Ms Jansen attended a writer’s conference in Zimbabwe which drove her to tell South African stories, through poetry.
“Her gifts are living in us, her children: my sisters, Inga and Liezl, my brother Sven, we are all creatives in different ways. Inga works as a script continuity adviser in the international film industry, I write, Liezl was an actor for 10 years – her ability to make people laugh, to tell stories and absorb the pathos of life – that is all my mother’s ability to observe and to interpret. That was one of the biggest gifts my mother gave to Liezl,” she said.
She described her childhood home as a melting pot for the luminaries of the creative and artistic world. Their lounge was a safe space for James Matthews, Albert and Gladys Thomas and Lionel Davis.
Dr Neville Alexander visited their home first, after he was released from Robben Island.
“We were incredibly lucky to have these people in our midst growing up. We grew up on their stories, oh, and the music,” she said.
Mr Jansen is related to jazz musician Robbie Jansen so the family was raised on jazz and classical music, but also on the notes of other greats like Johnny Clegg, Juluka and Savuka.
Despite the influx of big names, they had stability: school was school, work was work, the family took trips to visit extended family often.
“My mother was all about family: family by blood, and family through love.”
Helga said her mother’s appointment to land restitution was a fitting cap to a lifetime of work.

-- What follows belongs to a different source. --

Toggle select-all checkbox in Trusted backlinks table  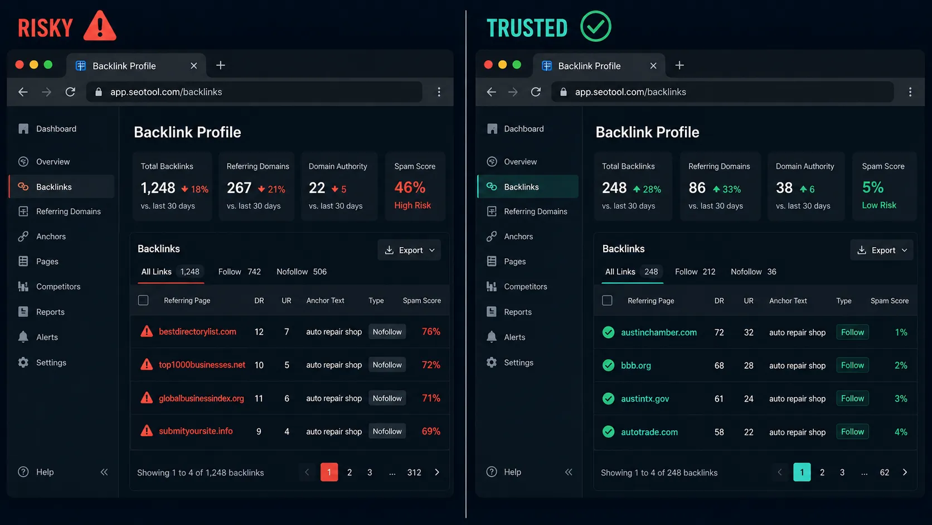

“This province had some of the biggest cases which saw closure. She always advised families to retain land. She was also passionate about making sure that the female descendents in families were as entitled to the restitution as the male recipients,” Helga said.
She described her mom as having lived and died on her own terms, beholden to nobody and nothing, leaving behind a husband that would love her for the rest of his life.
“She is our ancestor now, everything I am is because of her and my father; every ambition I have, every instinctive bent for social justice that I have is because of her and my father.”
Ms Jansen is survived by her husband of 50 years, Donald Jansen, her daughters, Helga, Liezl and Inge, and her son, Sven, and her five granddaughters, Odessa, Mika, Miyanda, Jasmine and Maliyah.
There will be a life celebration for Ms Jansen at the Fish Hoek Civic Centre hall on Saturday October 17, starting with sanitising at 9:30am. The celebration will begin at 10.30am. Strict Covid-19 protocols will apply.